ESG Scores from Textual Disclosures with Zero-Shot Classifiers

Category: Data Sourcing & Alternative Data • Article #6 • Reading time: 5 minutes

Traditional ESG scores from rating agencies like MSCI, Sustainalytics, and Refinitiv often disagree significantly with each other, creating confusion for investors seeking to integrate sustainability into their portfolios. An alternative approach uses zero-shot classification—a natural language processing technique that requires no task-specific training data—to derive ESG scores directly from corporate textual disclosures, offering transparency, customizability, and rapid coverage expansion.

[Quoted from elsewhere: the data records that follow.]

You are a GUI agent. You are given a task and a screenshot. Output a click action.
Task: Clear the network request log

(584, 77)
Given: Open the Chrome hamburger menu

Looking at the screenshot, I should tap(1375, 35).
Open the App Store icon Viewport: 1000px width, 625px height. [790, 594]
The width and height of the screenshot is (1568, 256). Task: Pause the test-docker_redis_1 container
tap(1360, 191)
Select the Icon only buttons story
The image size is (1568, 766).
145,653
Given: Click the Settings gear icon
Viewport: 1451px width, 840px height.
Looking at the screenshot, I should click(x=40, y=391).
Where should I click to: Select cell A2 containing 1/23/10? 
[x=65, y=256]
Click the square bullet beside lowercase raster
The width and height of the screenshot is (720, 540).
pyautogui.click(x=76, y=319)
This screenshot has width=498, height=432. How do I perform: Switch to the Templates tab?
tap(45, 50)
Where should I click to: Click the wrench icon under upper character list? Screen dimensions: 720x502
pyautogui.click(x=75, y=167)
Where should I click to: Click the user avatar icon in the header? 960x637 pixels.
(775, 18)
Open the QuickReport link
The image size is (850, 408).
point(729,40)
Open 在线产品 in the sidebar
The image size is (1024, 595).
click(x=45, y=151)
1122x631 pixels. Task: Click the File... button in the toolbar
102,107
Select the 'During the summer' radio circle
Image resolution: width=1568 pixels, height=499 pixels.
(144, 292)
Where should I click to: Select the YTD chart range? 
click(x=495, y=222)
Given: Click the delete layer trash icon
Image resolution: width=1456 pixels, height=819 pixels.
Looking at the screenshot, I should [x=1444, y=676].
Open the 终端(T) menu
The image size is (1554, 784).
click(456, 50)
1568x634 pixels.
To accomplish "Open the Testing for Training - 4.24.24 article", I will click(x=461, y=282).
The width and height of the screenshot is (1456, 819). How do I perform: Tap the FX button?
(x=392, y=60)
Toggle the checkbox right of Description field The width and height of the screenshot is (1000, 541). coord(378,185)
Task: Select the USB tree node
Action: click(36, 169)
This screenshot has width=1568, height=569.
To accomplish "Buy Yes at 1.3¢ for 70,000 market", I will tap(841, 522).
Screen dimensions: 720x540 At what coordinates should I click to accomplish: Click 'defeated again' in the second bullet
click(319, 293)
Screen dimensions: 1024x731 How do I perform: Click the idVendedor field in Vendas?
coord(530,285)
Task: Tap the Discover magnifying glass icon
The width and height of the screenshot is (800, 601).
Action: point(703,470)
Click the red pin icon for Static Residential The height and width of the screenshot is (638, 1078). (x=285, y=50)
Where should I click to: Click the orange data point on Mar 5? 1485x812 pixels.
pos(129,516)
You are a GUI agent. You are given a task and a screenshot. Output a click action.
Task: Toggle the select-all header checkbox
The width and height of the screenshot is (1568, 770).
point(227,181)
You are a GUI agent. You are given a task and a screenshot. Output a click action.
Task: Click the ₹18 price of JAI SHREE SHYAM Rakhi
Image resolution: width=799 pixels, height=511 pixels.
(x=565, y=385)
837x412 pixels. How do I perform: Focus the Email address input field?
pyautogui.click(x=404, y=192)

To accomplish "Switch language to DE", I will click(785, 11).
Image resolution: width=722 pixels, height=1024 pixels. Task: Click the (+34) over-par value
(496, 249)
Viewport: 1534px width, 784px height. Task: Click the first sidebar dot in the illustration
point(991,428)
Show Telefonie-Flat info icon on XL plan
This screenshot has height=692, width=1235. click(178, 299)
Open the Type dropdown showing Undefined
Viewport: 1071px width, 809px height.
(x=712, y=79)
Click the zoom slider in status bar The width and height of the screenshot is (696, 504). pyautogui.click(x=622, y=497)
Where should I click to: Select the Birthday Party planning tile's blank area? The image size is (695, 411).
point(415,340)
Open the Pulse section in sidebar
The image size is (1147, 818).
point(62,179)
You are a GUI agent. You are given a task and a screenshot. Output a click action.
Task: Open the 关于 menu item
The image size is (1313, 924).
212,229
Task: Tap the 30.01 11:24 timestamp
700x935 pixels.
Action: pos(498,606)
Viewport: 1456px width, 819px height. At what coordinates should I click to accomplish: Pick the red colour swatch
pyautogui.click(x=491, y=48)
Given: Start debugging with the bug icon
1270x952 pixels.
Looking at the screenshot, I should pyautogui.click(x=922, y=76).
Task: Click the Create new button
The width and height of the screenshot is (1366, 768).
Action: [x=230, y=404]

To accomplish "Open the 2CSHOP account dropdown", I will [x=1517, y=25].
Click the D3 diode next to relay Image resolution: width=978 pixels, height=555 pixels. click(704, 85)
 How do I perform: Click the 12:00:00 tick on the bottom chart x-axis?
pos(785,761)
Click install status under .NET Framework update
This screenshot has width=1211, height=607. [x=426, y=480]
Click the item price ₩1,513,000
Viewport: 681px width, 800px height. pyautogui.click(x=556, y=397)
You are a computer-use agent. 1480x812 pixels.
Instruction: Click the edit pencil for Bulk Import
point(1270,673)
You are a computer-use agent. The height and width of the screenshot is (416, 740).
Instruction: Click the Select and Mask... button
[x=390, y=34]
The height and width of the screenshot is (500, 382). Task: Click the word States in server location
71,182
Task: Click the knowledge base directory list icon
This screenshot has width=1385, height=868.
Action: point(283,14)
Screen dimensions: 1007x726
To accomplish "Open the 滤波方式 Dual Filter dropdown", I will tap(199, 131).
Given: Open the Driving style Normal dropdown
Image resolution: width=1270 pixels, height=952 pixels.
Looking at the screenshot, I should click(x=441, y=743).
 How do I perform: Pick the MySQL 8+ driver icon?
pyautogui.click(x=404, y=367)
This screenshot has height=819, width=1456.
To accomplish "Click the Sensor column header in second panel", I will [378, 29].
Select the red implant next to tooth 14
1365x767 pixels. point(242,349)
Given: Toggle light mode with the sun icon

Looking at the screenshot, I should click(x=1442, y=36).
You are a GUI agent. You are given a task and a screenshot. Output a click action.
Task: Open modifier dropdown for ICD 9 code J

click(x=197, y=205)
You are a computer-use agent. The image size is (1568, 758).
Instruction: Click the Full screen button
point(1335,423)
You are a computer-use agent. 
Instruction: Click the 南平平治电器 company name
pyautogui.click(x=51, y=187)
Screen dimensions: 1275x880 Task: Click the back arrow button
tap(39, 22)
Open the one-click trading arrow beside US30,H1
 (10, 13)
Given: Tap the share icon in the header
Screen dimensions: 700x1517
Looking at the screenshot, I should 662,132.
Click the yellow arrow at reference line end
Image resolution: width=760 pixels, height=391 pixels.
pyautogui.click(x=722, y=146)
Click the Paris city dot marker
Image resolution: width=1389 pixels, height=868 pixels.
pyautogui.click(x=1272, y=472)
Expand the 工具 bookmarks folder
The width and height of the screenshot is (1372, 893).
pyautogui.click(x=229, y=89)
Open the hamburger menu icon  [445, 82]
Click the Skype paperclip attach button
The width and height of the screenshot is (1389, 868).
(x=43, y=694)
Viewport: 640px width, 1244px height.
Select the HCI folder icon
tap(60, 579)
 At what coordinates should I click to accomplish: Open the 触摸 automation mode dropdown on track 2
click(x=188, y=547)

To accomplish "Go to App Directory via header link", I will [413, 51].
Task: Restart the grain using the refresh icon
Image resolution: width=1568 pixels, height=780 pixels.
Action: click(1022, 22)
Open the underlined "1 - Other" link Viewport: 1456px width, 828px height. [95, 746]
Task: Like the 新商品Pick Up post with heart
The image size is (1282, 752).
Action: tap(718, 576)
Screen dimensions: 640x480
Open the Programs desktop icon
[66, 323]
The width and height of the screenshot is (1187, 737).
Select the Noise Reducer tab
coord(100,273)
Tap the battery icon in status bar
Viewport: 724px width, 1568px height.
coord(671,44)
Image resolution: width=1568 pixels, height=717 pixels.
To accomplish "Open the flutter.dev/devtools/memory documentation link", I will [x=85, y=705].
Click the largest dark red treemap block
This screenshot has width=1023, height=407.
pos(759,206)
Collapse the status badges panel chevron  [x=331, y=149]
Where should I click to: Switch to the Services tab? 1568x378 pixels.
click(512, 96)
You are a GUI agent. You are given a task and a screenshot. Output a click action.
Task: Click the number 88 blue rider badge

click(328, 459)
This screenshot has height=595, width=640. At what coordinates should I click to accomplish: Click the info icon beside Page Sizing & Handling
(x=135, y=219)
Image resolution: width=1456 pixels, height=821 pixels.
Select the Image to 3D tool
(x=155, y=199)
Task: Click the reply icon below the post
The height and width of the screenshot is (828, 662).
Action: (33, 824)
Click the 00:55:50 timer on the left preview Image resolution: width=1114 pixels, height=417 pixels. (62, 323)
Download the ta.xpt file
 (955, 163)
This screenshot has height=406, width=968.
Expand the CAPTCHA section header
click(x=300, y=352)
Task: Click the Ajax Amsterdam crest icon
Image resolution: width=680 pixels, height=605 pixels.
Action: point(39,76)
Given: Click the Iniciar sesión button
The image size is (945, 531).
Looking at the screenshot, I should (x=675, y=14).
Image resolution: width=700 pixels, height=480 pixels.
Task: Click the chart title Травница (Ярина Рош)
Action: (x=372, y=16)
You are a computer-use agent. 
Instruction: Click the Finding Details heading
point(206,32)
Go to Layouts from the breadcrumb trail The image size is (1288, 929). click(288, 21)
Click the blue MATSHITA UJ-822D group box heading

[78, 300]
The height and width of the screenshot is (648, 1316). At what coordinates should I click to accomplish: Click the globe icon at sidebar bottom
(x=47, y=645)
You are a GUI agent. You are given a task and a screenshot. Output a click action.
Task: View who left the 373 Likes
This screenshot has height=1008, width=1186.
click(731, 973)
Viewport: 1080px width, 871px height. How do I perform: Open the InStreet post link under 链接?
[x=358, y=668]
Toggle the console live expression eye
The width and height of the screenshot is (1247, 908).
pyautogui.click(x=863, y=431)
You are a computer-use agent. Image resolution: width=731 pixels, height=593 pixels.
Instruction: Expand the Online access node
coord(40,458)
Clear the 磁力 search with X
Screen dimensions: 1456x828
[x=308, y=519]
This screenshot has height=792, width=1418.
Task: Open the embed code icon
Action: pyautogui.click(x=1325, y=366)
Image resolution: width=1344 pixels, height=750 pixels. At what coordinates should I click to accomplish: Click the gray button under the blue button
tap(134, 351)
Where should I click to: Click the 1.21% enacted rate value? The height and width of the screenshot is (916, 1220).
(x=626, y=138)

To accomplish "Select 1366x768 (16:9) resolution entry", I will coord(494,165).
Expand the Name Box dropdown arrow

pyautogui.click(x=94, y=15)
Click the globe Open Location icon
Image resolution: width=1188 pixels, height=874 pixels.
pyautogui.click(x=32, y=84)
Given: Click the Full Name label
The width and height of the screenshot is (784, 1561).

The Problem with Traditional ESG Scores

Research has documented remarkably low correlations (0.40-0.60) between major ESG rating providers, far lower than the near-perfect agreement among credit rating agencies. This divergence stems from differences in scope (which ESG factors are measured), measurement (how each factor is quantified), and weighting (how factors are aggregated into a composite score). For quantitative investors, this inconsistency makes ESG integration challenging.

Zero-shot NLP approaches address several of these issues by going directly to the source: the companys own sustainability reports, 10-K filings, proxy statements, and press releases. Rather than relying on a third partys interpretation, investors can define their own ESG taxonomy and apply it consistently across thousands of companies.

Zero-Shot Classification Explained

Zero-shot classification uses pre-trained language models to categorize text into predefined labels without any labeled training examples. Models like BART-MNLI or DeBERTa-v3, fine-tuned on natural language inference (NLI) tasks, can evaluate whether a given text passage entails, contradicts, or is neutral toward a candidate label.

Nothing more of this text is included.